という訳で、十兵衛とは、未だにキスは愚か、手も繋いでいない。
しかし、そんな思いも崩れてしまった。
退屈な学校が終わり、十兵衛が通う学校へと足を運ぶ。
俺の学校と十兵衛の学校は、さほど距離があるわけでもなく、ほんの10分も歩けば着いてしまう。
校門前。そこが、俺達の待ち合わせ場所だ。
そこで待ち合わせ、街へ行くなり家へ帰るなりしている。
コンビニに入り、ひんやりとした空気の中、雑誌コーナーへと足を運ぶ。そこからなら、窓が硝子張りになっている為に十兵衛が出て来たらすぐに顔を合わせることが出来るからだ。

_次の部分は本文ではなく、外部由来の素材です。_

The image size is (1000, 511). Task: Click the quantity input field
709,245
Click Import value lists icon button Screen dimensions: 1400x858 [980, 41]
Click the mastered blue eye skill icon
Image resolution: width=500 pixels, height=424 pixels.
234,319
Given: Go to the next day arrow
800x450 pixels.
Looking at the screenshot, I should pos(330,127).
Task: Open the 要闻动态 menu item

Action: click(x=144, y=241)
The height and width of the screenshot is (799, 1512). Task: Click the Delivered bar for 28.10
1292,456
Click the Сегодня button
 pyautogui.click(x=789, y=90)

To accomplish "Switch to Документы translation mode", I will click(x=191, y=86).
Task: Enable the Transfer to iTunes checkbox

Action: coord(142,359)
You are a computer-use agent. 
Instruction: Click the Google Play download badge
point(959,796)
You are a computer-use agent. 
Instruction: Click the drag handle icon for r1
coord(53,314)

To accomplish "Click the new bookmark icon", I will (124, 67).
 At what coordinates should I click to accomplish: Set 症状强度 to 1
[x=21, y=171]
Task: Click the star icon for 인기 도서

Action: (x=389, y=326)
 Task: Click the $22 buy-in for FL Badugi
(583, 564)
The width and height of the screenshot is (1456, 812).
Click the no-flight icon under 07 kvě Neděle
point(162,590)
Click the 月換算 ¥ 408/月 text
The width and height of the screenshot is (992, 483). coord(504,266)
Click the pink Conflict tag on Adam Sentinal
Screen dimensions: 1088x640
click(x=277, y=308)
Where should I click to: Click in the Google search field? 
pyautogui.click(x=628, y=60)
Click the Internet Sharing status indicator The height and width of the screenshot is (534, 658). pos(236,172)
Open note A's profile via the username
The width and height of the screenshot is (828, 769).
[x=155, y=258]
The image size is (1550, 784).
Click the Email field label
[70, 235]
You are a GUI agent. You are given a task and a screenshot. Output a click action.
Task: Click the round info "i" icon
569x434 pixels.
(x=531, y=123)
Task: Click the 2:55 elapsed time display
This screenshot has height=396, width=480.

適当に雑誌を選び、ぱらぱらと読む。どれもこれも低俗な物ばかりだ。小さく溜息をついて、窓の外を見る。すると、校門の前で立っている十兵衛が目に入った。
「なんだ、もういたのか」
小さく呟いて、雑誌を閉じる。すると、十兵衛は自分の横にいた男の体を叩き、俺の事を指差しながら嬉しそうに何かを話していた。
声は聞こえないものの、自分以外の男と話している十兵衛を見ただけでムカムカする。
いつから、こんなにガキっぽい感情が生まれたんだろうか。
その時だった。
男が、十兵衛と同じ視線になるように屈む。十兵衛が、なんだ?というように、首を傾けて不思議そうに男を見る。当然、俺の視線も男から離れなくなる。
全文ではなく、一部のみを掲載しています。